Tether is a blockchain-based cryptocurrency. The digital coins are backed by equivalent traditional fiat currencies, such as the dollar, the euro, or the Japanese yen. Tether tokens are traded on the Tether network and are transacted using the token USDT.

Who Introduced Ripple?

Ripple was created by Jed McCaleb and built by Arthur Britto, David Schwartz, and Ryan Fugger. The digital coin debuted in 2005 as a financial service to provide secure payment options to members of an online community. Ryan Fugger had developed a system called OpenCoin which would transform into Ripple. The company also created its form of digital currency, referred to as XRP to allow financial institutions to transfer money with negligible fees.

How is Ripple Different From Bitcoin?

As of 2018, more than 100 banks had signed up for the Ripple payment system, but most of them were only using Ripple’s XCurrent messaging technology while avoiding the XRP cryptocurrency due to its volatility. Ripple does not work on a blockchain like Tether or bitcoin. Instead of using the mining concept, the Ripple network uses a unique consensus mechanism through a network of servers to validate transactions. The validation is created by conducting a poll through the servers or nodes on the web, determining the transaction’s authenticity. This scenario enables almost instant confirmations without any central authority. The upshot is that the transaction process is decentralized and yet faster and more reliable than many of its competitors. XRP transactions are confirmed within seconds at meager costs.

Is Tether a Stablecoin?

Tether is a cryptocurrency that is part of a group called stable coins.  The goal of stable coins is to reduce volatility and keep cryptocurrency valuations steady. This type of coin differs from other cryptocurrencies that can have volatile swings in prices. The lack of volatility is used as a medium of exchange and a way to store value instead of being used as a medium of speculative investments. Tether belongs to a group of stable coins that are backed by fiat stable coins. This scenario means that a fiat currency like the U.S. dollar, the euro, or the yen, backs each crypto coin in circulation.

What Happened to Ripple?

A class action was filed against Ripple in May 2018. The suit alleges that it led to a scheme to raise hundreds of millions of dollars through its XRP tokens. The complaint says that Ripple created billions of coins out of thin air and then profited by selling them to the public.  

The U.S. Securities and Exchange Commission initiated legal action against Ripple Labs, CEO Brad Garlinghouse, and co-founder Chris Larsen on December 21, 2020, for selling unregistered securities.

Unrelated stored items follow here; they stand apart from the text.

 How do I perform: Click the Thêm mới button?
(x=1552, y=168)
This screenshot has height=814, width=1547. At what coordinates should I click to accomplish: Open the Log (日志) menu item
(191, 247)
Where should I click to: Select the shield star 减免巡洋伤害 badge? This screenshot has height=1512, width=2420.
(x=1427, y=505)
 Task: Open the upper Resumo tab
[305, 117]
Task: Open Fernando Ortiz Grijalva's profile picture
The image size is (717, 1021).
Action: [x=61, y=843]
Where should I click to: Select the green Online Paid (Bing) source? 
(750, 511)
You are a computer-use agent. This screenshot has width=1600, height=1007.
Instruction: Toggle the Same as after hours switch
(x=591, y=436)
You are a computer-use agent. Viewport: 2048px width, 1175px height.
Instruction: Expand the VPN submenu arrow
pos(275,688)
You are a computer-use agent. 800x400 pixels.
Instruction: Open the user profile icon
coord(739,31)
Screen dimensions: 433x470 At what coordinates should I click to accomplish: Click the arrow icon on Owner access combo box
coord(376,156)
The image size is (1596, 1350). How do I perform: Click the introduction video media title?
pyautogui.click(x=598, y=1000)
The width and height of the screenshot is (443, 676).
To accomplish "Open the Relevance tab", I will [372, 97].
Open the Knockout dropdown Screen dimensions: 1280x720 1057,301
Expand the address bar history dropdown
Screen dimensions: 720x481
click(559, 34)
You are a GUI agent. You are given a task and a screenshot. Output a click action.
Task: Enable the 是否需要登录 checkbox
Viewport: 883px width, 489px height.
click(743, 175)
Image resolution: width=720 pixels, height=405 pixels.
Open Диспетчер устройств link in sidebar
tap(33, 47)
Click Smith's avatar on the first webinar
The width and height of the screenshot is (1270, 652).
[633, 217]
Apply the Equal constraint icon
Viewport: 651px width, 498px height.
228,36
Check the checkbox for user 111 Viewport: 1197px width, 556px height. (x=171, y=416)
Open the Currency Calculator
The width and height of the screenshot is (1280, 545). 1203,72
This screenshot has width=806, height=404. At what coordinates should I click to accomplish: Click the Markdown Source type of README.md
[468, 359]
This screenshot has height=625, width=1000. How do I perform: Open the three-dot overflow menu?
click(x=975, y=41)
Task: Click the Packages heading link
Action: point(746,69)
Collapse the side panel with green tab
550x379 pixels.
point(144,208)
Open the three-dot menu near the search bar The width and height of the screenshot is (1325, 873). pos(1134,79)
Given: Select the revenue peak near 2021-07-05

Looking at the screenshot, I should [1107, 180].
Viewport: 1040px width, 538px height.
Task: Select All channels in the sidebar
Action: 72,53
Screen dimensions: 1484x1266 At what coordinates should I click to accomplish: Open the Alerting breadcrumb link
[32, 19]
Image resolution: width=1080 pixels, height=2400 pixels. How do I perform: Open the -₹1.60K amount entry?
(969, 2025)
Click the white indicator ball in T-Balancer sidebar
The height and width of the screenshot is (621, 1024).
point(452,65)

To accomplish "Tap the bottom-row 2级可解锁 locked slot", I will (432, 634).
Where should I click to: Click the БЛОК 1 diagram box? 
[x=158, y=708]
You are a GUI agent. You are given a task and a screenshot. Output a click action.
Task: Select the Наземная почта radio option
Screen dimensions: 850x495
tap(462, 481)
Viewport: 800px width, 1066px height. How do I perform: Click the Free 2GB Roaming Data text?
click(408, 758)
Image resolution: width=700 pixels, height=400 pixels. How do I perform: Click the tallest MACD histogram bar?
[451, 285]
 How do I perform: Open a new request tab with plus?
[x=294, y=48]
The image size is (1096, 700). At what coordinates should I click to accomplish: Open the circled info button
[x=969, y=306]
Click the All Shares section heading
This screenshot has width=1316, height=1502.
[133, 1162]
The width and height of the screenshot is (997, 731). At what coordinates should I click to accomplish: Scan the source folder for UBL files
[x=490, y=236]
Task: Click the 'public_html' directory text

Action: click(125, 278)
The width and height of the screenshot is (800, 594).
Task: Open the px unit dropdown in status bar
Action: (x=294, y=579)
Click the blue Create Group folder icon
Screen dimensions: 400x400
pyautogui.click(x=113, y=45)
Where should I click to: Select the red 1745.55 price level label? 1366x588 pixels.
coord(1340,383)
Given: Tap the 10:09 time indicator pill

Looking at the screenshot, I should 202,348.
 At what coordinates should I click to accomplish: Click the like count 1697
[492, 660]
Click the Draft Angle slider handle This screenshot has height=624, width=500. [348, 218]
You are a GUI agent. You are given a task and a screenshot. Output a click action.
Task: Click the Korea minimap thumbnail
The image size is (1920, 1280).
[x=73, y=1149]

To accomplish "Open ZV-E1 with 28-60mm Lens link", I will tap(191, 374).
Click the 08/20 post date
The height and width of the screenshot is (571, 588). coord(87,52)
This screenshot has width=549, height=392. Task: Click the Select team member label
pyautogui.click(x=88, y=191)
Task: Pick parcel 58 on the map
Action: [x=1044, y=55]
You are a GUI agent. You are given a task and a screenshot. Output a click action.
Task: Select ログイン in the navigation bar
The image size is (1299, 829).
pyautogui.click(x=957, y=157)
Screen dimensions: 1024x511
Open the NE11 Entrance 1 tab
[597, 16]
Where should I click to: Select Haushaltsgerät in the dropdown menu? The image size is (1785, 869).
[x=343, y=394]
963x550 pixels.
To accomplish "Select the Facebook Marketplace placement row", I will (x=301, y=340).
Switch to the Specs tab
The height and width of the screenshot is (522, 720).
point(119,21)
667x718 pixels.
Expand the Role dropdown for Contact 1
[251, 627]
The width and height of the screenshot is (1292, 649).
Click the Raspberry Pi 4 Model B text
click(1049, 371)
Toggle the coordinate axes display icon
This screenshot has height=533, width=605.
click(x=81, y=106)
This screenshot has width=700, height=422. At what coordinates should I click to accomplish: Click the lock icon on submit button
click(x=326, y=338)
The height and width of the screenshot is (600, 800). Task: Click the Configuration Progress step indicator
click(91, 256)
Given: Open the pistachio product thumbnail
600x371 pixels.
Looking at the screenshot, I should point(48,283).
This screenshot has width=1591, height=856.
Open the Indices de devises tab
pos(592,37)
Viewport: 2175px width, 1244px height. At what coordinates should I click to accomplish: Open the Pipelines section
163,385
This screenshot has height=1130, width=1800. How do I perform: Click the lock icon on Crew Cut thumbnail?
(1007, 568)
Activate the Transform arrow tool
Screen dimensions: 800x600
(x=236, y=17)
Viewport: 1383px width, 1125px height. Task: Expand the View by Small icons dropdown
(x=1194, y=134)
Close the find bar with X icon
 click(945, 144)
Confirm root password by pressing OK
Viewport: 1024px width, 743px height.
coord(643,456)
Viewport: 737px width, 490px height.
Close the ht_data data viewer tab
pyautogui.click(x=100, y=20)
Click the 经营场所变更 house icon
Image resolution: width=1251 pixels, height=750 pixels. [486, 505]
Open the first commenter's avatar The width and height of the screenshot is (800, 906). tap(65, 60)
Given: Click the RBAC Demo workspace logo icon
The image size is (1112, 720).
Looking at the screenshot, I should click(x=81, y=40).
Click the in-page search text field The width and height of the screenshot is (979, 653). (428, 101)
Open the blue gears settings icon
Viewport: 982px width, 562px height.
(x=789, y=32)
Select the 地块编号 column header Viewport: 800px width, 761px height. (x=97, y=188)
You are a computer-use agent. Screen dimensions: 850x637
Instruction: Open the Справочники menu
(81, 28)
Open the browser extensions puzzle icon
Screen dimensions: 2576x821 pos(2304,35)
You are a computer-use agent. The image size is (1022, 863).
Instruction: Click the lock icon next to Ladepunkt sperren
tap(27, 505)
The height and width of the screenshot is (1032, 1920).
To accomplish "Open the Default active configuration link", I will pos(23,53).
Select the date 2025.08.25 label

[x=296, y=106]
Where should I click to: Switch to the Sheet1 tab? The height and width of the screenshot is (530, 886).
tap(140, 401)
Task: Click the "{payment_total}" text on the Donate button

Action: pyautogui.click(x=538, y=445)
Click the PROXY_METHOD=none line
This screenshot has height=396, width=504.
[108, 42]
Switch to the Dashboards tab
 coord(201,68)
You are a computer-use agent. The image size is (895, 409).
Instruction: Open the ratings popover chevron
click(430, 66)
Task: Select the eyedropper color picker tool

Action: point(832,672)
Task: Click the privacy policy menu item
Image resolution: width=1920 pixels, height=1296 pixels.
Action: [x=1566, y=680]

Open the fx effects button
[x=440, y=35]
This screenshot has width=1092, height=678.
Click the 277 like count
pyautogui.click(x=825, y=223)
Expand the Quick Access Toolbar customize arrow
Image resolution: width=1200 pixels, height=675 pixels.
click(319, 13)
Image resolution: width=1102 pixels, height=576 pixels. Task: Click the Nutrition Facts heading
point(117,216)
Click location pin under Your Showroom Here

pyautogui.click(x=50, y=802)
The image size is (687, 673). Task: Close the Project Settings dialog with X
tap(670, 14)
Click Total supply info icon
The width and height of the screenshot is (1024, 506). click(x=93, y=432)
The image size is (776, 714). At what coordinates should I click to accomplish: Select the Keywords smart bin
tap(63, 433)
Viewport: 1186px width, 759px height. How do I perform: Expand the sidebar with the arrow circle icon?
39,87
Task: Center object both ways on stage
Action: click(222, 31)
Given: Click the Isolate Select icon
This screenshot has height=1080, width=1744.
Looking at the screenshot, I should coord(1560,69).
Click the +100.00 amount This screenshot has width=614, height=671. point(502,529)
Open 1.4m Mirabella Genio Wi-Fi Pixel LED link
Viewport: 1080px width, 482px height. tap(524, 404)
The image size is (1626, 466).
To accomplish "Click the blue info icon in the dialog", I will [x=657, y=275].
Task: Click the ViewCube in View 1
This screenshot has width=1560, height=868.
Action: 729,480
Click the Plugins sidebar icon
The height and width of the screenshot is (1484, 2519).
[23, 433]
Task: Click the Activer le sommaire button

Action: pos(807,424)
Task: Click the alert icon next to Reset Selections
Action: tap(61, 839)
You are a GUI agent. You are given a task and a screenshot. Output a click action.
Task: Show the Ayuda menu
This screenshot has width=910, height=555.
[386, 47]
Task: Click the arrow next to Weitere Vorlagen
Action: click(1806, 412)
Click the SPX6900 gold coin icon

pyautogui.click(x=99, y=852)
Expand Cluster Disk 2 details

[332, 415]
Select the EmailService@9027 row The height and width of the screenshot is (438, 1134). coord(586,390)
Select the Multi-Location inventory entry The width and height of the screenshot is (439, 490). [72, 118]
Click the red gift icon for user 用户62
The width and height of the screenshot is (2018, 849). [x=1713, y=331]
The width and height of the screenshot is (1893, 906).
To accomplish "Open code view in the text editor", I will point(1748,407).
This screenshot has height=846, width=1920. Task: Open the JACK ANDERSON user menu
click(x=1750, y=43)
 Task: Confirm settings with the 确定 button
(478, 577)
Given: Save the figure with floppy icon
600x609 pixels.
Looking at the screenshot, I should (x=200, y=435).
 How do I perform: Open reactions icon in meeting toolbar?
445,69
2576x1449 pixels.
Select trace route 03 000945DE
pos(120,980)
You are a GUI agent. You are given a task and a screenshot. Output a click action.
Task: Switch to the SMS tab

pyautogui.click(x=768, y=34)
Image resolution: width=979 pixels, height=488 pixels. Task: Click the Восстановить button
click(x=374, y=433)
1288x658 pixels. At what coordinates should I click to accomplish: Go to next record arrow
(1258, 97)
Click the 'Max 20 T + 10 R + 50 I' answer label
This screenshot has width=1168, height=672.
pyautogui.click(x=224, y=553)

In the lawsuit, the SEC claimed that XRP was security instead of a commodity. The suit says that XRP is generated and distributed by Ripple Labs in a centralized fashion. The SEC stated that Ripple executives sold 14.6 billion units of XRP for more than $1.38 billion to fund its operations. Coinbase, the largest U.S. exchange, delisted trading XRP tokens in the wake of the suit by the SEC.

The Bottom line is the XRP and Tether are tokens that are created and used differently. While XRP is designed in a non-mining manner, it’s used as a payment system. Tether is a stable coin backed by a fiat currency and removes the volatility of other cryptocurrencies.

Cristina Macias
Cristina Macias is a 25-year-old writer who enjoys reading, writing, Rubix cube, and listening to the radio. She is inspiring and smart, but can also be a bit lazy.